A false version of a popular tool used by network administrators to manage local area networks provides an attacker with backdoor access and has impacted at least 80 organizations around the world, according to new research from Kaspersky. (Image credit: Bee Bright via Getty)

A false version of a popular tool used by network administrators to manage local area networks provides an attacker with backdoor access and has impacted at least 80 organizations around the world, according to new research from Kaspersky.

Software supply chain attacks have become more common among cybercriminals in recent years, but in this case, researchers say it is rare to see a backdoored binary that is signed, which is the case with AdvancedIPSpyware. It's most likely that the certificate attackers used to sign the malware-laced version was stolen.  

Kaspersky's Jornt van der Wiel noted in comments provided to SC Media that Advanced IP Scanner is typically used by large organizations to provide system administrators with an overview of their network, and security enthusiasts insight into operations of devices in their home network. "Because of anonymization, we cannot see what organizations have the backdoored version of this tool installed," he said. "However, given the target audience of Advanced IP Scanner, we believe with medium confidence that the target audience of the backdoored version is the same."

According to the report, the malware was hosted on two sites, whose domains are almost identical to the legitimate Advanced IP Scanner website, differing only by one the letter. The websites look the same, with the only difference being the 'free download' button on the malicious websites.

 

The legitimate signed binary vs the malicious signed binary. (Source: Kaspersky)

The report found the malicious version of the tool has infected more than 80 entities across a wide geographic footprint, including Western Europe, Latin America, Africa, South Asia, and countries within the Commonwealth of Independent States.  

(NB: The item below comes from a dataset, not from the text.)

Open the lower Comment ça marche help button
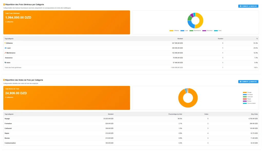The image size is (263, 151). pyautogui.click(x=248, y=82)
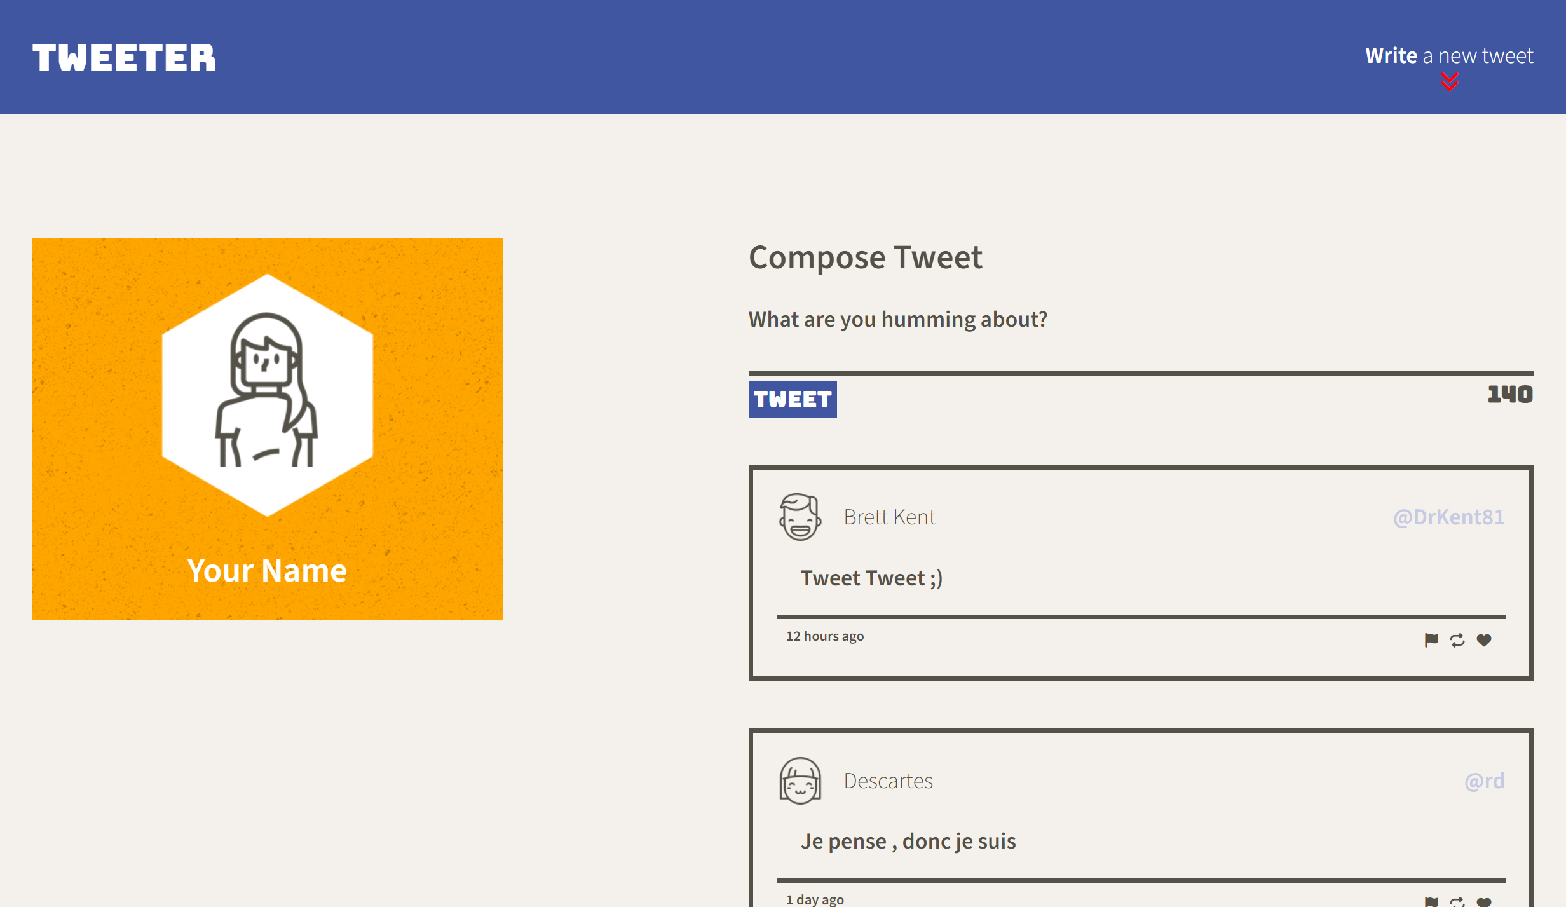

While researchers did not mention victims in North America, van der Wiel told SC Media that could be due to "limited visibility."

Indeed, John Shier, a senior security advisor for Sophos, told SC Media that Advanced IP Scanner is a popular tool for attackers and is also used within a substantial number of U.S.-based organizations.

“The primary use of this tool in our dataset was for network discovery, which we found in 21% of cases, compared to 12% in 2020. It was found in 23% of victims from the U.S,” Shier noted in an email. 

SC Media has reached out to Kaspersky for more details on the malware’s victim set.  

The report also noted that modular architecture is another distinctive feature of AdvancedIPSpyware. While it is typically associated with nation-state sponsored malware, the attacks were not targeted at any particular entity or industry in this case, which confirms that AdvancedIPSpyware is likely not related to a politically motivated campaign.

Specifically, Kaspersky experts found three modules that connect with one another via IPC — main module that updates or deletes itself, command execution model that involves typical spyware functionality, and network communication module that handles all network-related tasks.  

In addition to its utility providing initial access to victim environments, Shier questioned whether the backdoored version could also potentially act as a criminal version of “corporate espionage.”

“An unintended side effect would be that the criminals behind the backdoored version could now have access to the victims of other criminals unknowingly using the trojanized version,” Shier said.